Ori, pour sa part, après avoir laissé seul un Balïn honteux, s’en retourna vers les autres. Beaucoup de ceux qui avaient bu dormaient encore, bien que la matinée fut relativement avancée ; on pouvait entendre de temps à autres un ronflement se répercuter sur les murs de la salle pentagonale où les Nains campaient en ce moment. Ori contourna quelques corps inertes enveloppés de capes et de couverture pour s’arrêter devant un jeune Nain perdu dans ses pensées : c’était Nwalïn.
-Bonjour Nwalïn.
-Bonjour, répondit le Nain d’un air maussade en relevant la tête, je n’ai pas très envie de parler, sieur Ori.
-Et pourtant il le faudra, et j’espère que mes paroles pourront vous égayer quelque peu, annonça Ori en s’asseyant à côté de Nwalïn.
-Il m’étonnerait fort que vos paroles m’égayent, mais je les écouterai toutefois, parlez.
-Votre humeur n’est pas à l’ordre du jour, vous vous inquiétez pour Haldïn et Odal, et vous avez raison, bien sur, mais moins que ce que vous pensez.
-Comment cela ? Expliquez-moi, seigneur Ori, je ne comprends pas.
-Balïn a décidé que nous allions descendre pour essayer de retrouver nos amis.
-Je sais cela, s’emporta Nwalïn, Balïn souhaite que nous descendions jusqu’à nous trouver là où il pense qu’Haldïn et Odal sont tombés, c’est tout. S’ils n’y sont pas nous poursuivrons notre route, mais ils auront bougé s’ils sont vivants, ils ne seront pas restés bien tranquilles à nous attendre !
-Voilà pourquoi je suis venu vous parler. Balïn et moi nous connaissons bien, et de longue date. Même si nos amis ne sont pas là où nous allons, nous poursuivrons les recherches, Balïn aime bien Haldïn en fin de compte, et Odal lui fait un peu pitié à cause du sort de son père ; en outre, c’est un fidèle soldat et un combattant talentueux. N’ayez pas d’inquiétude, nous les chercherons autant que faire se peut.
Nwalïn regarda Ori sans rien dire puis rompit le silence.
-Si ce que vous dites est vrai, seigneur Ori, c’est une bonne nouvelle, très bonne, et ne pensez pas que je ne vous prends pas au sérieux, mais il m’est difficile de croire à cela, mais j’ai le cœur plus léger et il en va de même pour mon humeur.
-Alors peut-être accepterez-vous de me rendre un service, les nôtres ont l’esprit bien dissipé par l’alcool, Balïn également, j’ai renoncé à lui parler. Voici, une mystérieuse créature rôde dans les parages, je ne sais pas ce que c’est, je n’étais pas là pour la voir mais les gardes l’ont sentie. J’aimerais que vous ouvriez l’œil, si Odal avait été là je le lui aurais demandé…
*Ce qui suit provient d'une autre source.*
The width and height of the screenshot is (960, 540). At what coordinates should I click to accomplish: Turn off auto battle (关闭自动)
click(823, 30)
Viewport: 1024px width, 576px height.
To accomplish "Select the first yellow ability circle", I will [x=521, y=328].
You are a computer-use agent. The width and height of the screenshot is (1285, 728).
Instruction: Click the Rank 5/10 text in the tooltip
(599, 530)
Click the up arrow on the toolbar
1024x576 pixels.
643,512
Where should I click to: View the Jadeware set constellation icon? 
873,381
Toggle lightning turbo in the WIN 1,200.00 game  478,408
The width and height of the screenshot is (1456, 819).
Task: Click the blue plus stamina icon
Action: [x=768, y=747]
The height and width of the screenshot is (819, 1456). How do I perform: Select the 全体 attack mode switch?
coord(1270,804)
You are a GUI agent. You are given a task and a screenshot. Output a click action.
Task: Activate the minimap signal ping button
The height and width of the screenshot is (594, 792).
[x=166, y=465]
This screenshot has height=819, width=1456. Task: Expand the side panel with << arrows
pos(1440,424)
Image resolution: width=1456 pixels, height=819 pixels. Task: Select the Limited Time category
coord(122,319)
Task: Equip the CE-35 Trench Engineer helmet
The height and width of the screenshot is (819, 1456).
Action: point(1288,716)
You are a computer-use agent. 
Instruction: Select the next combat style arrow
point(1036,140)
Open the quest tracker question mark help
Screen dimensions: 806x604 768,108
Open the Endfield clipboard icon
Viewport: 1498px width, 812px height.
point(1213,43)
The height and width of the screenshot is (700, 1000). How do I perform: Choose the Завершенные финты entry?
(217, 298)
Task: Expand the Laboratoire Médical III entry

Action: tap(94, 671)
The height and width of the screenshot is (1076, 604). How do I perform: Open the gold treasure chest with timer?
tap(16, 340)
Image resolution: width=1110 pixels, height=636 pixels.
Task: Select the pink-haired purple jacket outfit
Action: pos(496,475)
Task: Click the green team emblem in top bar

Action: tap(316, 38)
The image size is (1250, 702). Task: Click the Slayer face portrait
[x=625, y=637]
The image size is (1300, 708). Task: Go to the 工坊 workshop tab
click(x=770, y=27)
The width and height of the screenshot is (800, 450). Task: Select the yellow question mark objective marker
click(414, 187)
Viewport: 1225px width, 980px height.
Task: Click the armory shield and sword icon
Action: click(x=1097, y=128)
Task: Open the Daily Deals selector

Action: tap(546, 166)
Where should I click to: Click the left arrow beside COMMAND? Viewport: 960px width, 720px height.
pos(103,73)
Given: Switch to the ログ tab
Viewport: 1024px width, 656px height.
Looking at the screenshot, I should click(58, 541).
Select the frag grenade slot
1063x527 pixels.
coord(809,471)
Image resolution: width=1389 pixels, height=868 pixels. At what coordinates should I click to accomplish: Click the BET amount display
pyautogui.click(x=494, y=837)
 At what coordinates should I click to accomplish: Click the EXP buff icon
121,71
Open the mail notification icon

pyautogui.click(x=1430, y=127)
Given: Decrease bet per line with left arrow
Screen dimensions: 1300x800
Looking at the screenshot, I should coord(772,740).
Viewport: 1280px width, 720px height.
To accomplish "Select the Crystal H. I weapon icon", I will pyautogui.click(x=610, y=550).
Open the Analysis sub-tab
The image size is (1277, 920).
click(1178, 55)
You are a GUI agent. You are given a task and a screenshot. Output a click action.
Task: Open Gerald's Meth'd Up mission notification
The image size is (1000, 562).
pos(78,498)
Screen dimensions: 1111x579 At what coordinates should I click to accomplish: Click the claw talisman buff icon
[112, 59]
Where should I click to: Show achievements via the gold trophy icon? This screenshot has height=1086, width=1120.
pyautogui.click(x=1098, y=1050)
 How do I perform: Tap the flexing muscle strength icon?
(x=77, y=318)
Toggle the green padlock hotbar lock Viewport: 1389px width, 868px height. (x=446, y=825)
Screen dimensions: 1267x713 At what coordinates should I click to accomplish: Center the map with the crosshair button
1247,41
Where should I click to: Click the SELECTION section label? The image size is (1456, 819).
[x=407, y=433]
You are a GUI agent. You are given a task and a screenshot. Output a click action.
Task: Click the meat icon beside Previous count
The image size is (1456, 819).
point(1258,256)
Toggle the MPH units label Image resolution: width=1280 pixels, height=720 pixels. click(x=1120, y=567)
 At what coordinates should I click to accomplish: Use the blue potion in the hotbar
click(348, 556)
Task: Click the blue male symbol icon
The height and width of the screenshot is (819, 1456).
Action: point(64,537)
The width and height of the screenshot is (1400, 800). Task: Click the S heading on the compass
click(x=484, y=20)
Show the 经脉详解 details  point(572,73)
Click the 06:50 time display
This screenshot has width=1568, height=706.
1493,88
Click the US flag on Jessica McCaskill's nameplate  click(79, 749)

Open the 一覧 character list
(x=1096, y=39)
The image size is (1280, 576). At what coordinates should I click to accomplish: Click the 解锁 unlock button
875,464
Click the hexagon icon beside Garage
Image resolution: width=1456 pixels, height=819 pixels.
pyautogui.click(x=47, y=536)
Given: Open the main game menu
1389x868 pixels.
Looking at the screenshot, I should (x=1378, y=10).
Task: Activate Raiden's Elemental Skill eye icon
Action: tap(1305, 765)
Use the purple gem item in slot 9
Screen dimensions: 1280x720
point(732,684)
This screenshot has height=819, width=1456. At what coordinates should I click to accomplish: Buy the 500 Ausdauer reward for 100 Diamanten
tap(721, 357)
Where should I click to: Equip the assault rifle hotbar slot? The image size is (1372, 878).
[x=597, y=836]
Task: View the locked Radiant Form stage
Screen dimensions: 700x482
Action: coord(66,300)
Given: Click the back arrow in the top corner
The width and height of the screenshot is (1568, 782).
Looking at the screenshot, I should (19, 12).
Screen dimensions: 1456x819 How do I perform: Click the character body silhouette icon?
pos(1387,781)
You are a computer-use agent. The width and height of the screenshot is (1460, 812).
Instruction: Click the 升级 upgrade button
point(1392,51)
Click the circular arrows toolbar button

Nwalïn hocha la tête et dit :
-D’accord, je ne sais pas exactement ce que vous entendez par « ouvrir l’œil » mais je serai vigilant, seigneur Ori.
-Bien.
Plus tard, après que le soleil a été à son zénith, Ori retourna voir Balïn. Ce dernier était beaucoup plus attentif que le matin-même, il était à nouveau dans son état normal.
-Ah, Ori ! Je suis désolé pour ce matin… je suis tout ouïe à présent, prévint le fils de Fundïn en un sourire, parlons.
-Allons-y alors, répondit placidement Ori, je ne sais rien de la chose que les gardes ont sentie, mais ce n’est pas une bonne nouvelle, nous ne devrions pas rester trop longtemps ici, voilà mon avis.
Balïn, bien qu’il trouvât étrange cette opinion, ne voulut pas s’opposer à son ami puisqu’il l’avait déjà un peu contrarié, offensé pourrait-on dire, le matin-même et se rangea à son avis.
-Bien, alors nous partirons ce soir, quoi qu’en puissent dire les gens du clan, je suis leur chef après tout, même si je ne veux pas être un tyran. Devoir quitter Cavenain les a mécontenté…
Ori acquiesça.
-Bonne nouvelle.
-Par ailleurs, mon ami, poursuivit Balïn, j’espère que tu me pardonneras ma torpeur du matin… tu sais le mal que j’avais, la gueule de bois est une plaie !
-La boisson en est une lorsque l’on en abuse, grogna Ori, mais soit, je n’ai jamais eu l’intention de me fâcher contre toi, mon vieil ami- il sourit- ma mauvaise humeur et la bêtise m’ont aveuglé.
-Non, je suis le seul fautif. Ori, j’aimerais te demander…crois-tu qu’Haldïn et Odal soient encore vivants ?
-Je pense, oui, mais je ne suis sur de rien.
-Bien. Alors aide-moi maintenant, préparons-nous au départ ! Il faut secouer les autres.